** Work request **
Output all entries verbatim. Skip pictures.

** Given entries **
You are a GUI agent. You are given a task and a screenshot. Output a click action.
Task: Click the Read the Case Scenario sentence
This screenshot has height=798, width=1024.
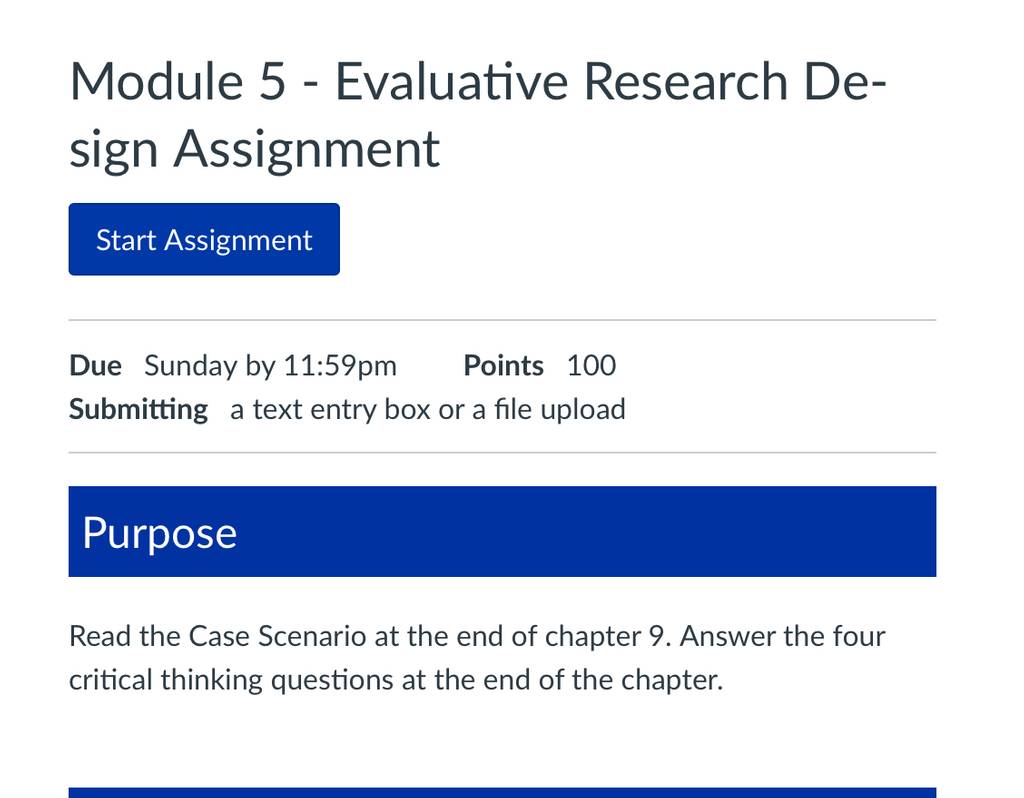tap(370, 636)
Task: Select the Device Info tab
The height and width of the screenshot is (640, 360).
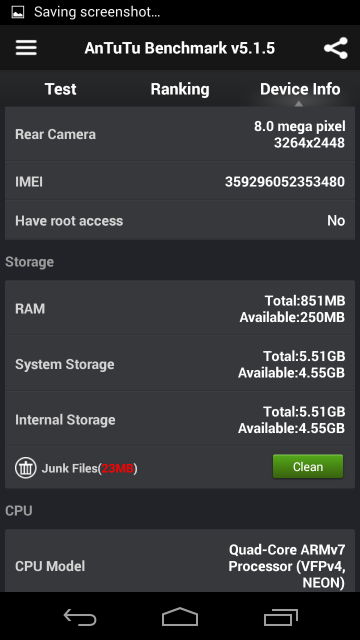Action: pos(300,89)
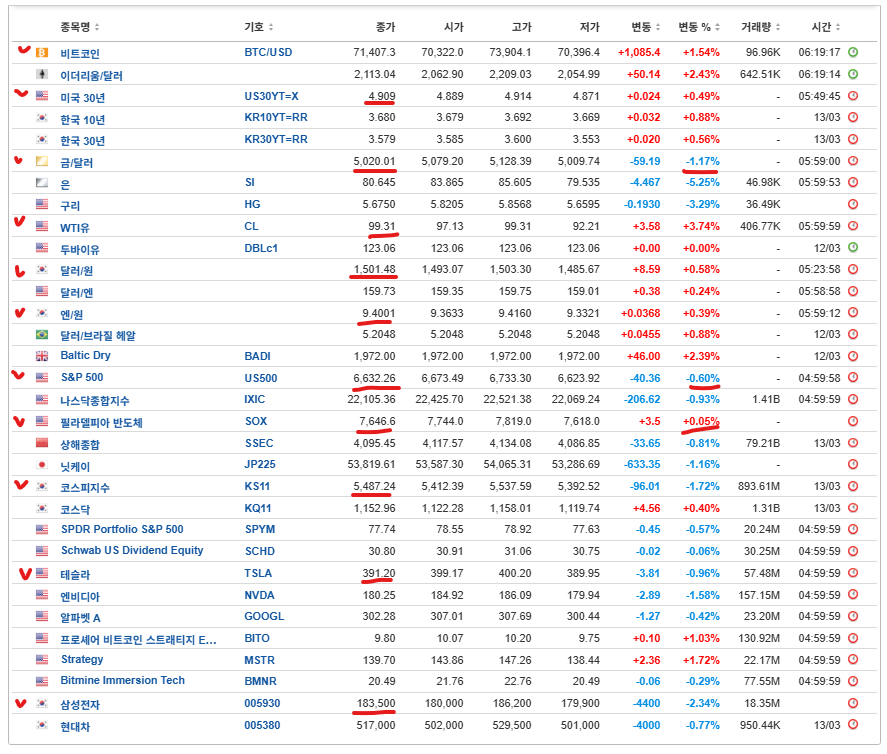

** Response **
You are a GUI agent. You are given a task and a screenshot. Output a click action.
Task: Click the Read the Case Scenario sentence
This screenshot has height=798, width=1024.
tap(370, 636)
Task: Select the Device Info tab
The height and width of the screenshot is (640, 360).
Action: pos(300,89)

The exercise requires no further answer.